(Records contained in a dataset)
=== Section Start ===

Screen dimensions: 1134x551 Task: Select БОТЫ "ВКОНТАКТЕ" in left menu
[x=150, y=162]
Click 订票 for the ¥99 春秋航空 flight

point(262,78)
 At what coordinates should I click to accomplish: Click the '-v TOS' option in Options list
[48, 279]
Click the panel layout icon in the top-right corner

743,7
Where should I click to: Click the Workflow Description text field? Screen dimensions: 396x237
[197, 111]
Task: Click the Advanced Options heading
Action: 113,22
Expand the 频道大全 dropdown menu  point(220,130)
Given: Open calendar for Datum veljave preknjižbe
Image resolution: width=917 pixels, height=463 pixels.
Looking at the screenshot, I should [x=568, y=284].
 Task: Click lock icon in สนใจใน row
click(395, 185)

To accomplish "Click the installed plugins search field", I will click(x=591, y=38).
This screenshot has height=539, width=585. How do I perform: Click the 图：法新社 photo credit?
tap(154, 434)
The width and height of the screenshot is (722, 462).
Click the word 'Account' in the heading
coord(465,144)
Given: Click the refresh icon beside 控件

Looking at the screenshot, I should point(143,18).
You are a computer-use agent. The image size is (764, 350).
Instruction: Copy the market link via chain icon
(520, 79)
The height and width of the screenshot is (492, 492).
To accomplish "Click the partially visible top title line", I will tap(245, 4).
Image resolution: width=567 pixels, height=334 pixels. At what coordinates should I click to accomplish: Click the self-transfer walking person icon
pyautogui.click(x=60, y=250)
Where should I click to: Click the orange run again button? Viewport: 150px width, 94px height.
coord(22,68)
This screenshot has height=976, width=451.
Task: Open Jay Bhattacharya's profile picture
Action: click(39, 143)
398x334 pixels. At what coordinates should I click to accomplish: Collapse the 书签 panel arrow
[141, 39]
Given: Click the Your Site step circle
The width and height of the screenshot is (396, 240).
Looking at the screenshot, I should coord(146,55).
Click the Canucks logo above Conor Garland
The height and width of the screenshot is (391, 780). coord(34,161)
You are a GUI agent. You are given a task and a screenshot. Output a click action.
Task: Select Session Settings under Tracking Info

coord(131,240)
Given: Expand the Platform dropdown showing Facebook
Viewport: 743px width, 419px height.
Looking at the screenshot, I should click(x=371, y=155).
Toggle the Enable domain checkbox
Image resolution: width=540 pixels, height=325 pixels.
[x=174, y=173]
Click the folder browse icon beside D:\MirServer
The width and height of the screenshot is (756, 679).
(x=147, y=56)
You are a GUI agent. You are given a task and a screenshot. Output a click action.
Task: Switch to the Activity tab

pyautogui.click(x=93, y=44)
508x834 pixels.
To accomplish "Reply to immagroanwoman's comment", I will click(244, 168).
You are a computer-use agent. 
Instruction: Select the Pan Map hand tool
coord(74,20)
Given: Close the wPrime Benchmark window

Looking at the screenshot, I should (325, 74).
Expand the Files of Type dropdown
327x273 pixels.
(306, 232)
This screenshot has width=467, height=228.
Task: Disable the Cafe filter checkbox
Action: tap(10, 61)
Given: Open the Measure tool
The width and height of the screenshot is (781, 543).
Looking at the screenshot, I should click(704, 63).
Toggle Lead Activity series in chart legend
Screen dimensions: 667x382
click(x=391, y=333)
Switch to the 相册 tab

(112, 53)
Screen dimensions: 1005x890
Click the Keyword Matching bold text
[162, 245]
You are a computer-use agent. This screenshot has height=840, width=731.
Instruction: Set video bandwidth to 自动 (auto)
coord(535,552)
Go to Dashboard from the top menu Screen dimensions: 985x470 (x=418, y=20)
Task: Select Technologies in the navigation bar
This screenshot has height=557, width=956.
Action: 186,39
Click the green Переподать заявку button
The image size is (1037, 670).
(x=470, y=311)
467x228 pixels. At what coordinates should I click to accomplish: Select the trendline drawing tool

=== Section End ===

• **Work item**
Report all lines in the records that include the string "computer".

• **Answer for the task**
You are a computer-use agent. The image size is (764, 350).
You are a computer-use agent. 
You are a computer-use agent. This screenshot has height=840, width=731.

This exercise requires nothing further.